# WHAT IS EXPECTED
In the listing that follows, find the line with "Where should I click to: Open", then copy exactly from it through the line with "Screen dimensions: 750x568", leaving out every picture.

# DATA RECORDS

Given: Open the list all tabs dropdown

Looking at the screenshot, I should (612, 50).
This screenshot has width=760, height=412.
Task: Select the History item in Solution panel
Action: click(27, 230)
--
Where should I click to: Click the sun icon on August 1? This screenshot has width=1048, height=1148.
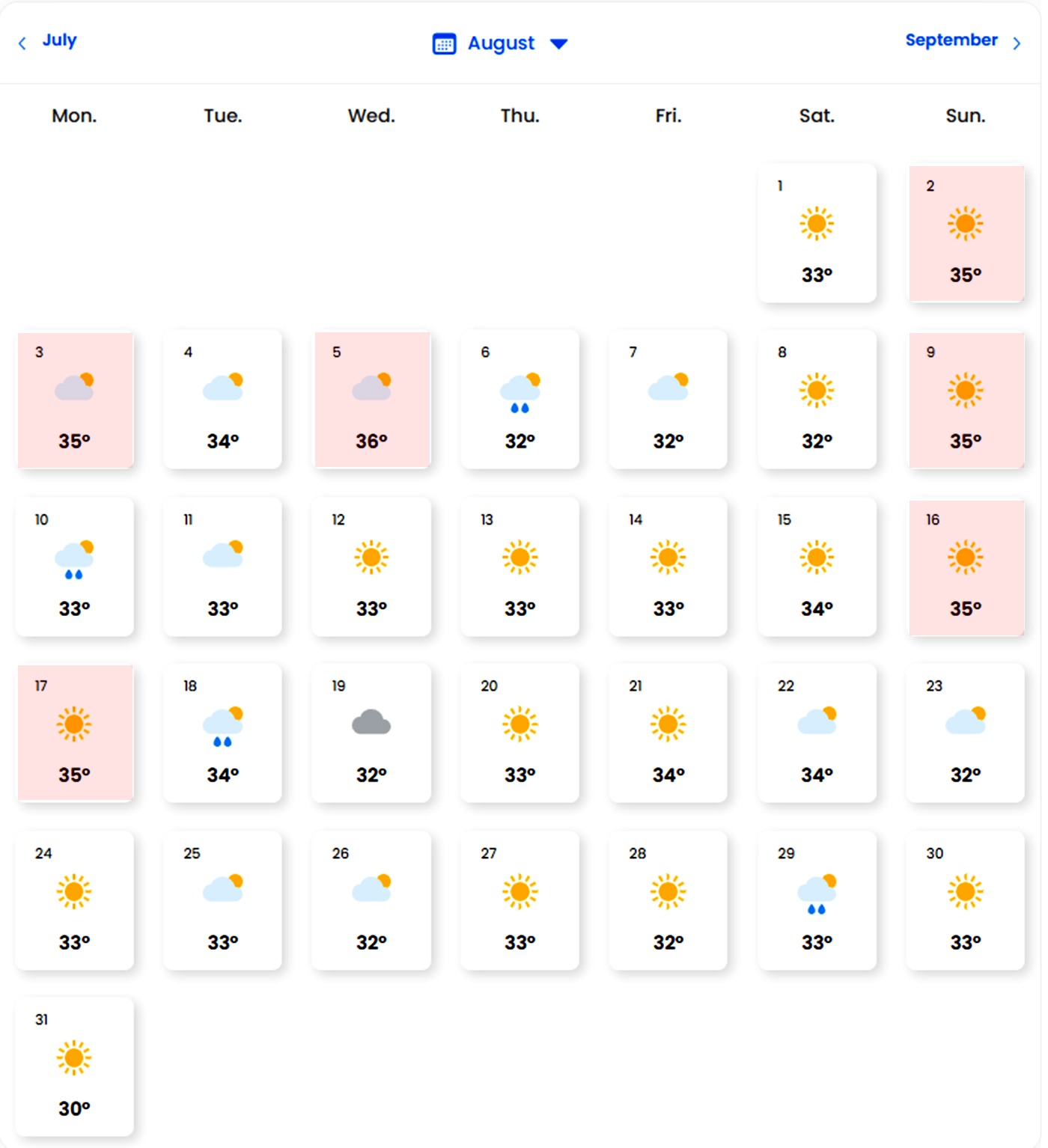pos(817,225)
---
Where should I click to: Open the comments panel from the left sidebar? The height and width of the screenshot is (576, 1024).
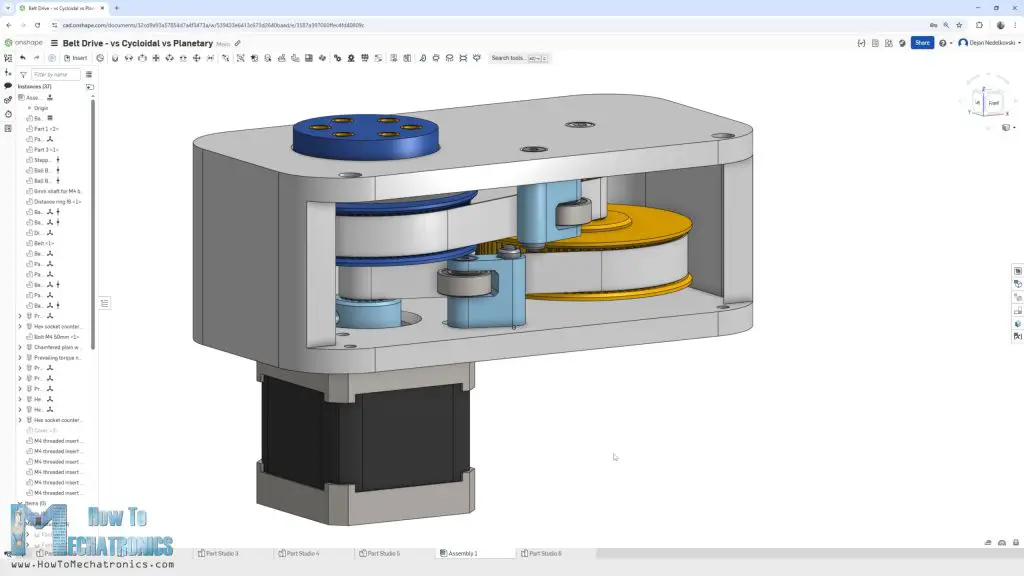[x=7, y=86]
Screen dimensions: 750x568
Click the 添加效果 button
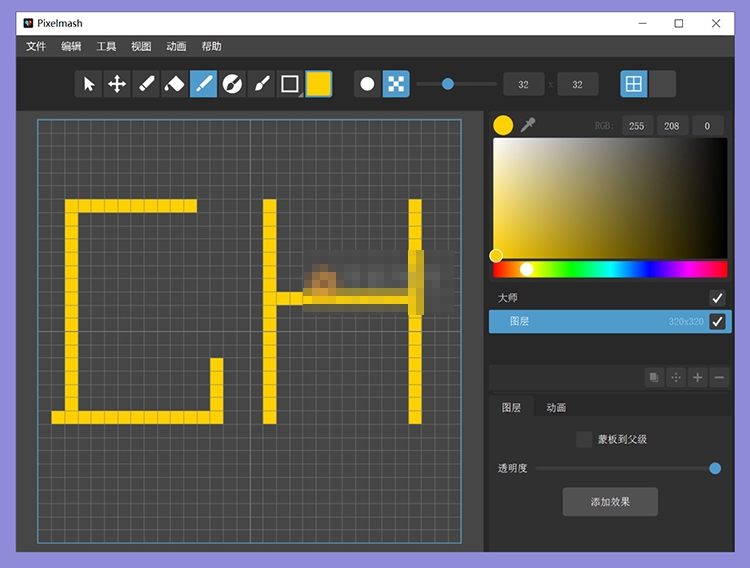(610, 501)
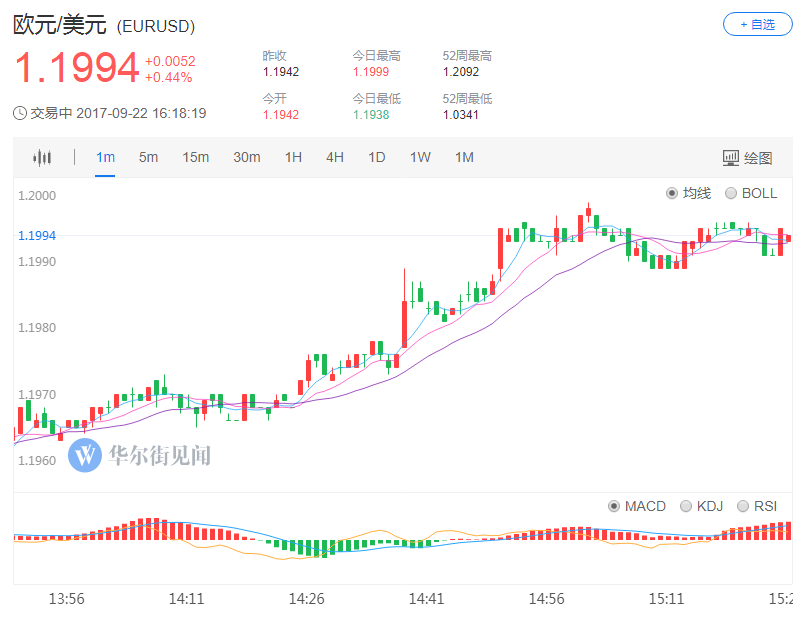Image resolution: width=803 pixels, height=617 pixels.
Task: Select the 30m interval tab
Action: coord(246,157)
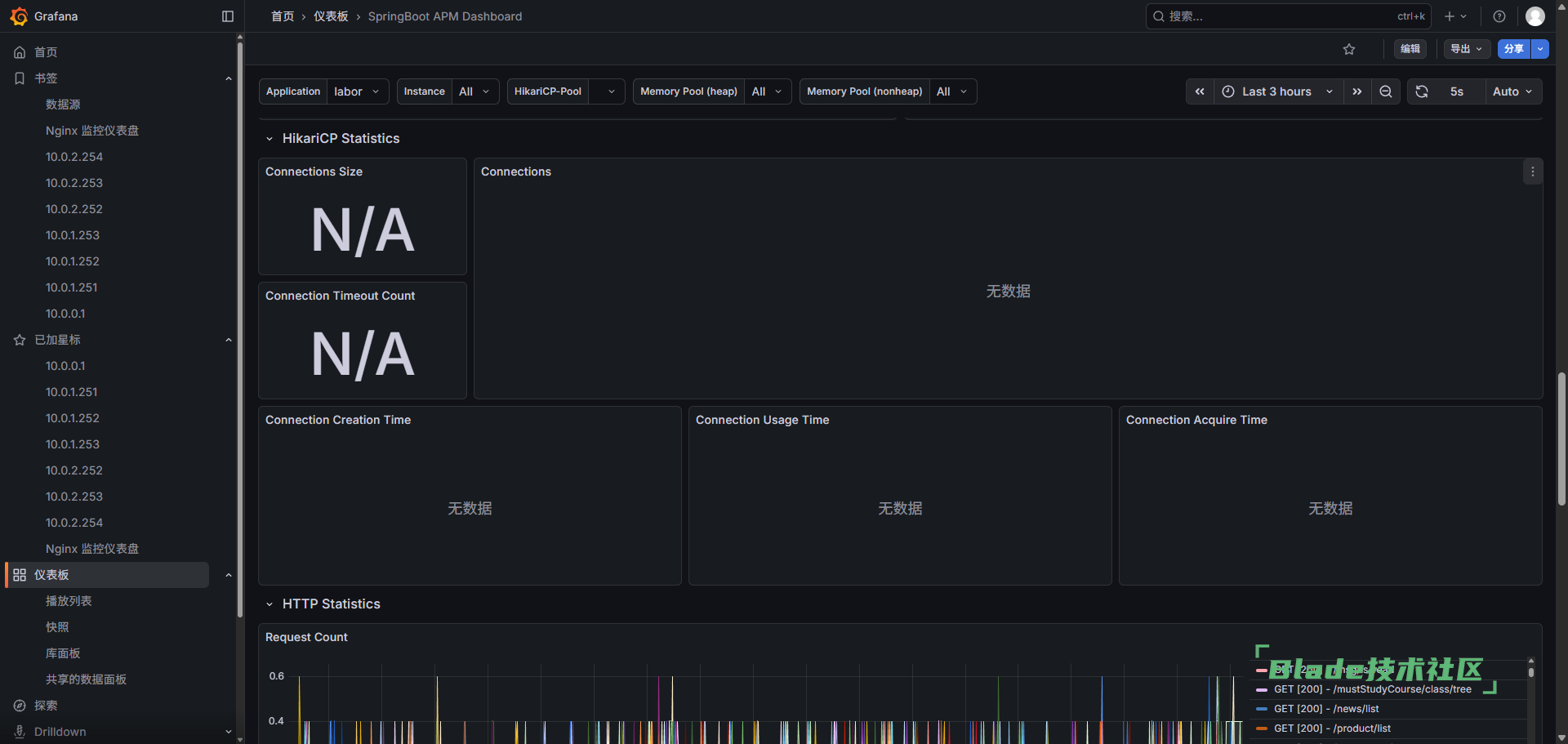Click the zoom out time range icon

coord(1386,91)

# RESPONSE AREA
Where should I click to: Open the comments panel from the left sidebar? The height and width of the screenshot is (576, 1024).
[x=7, y=86]
Screen dimensions: 750x568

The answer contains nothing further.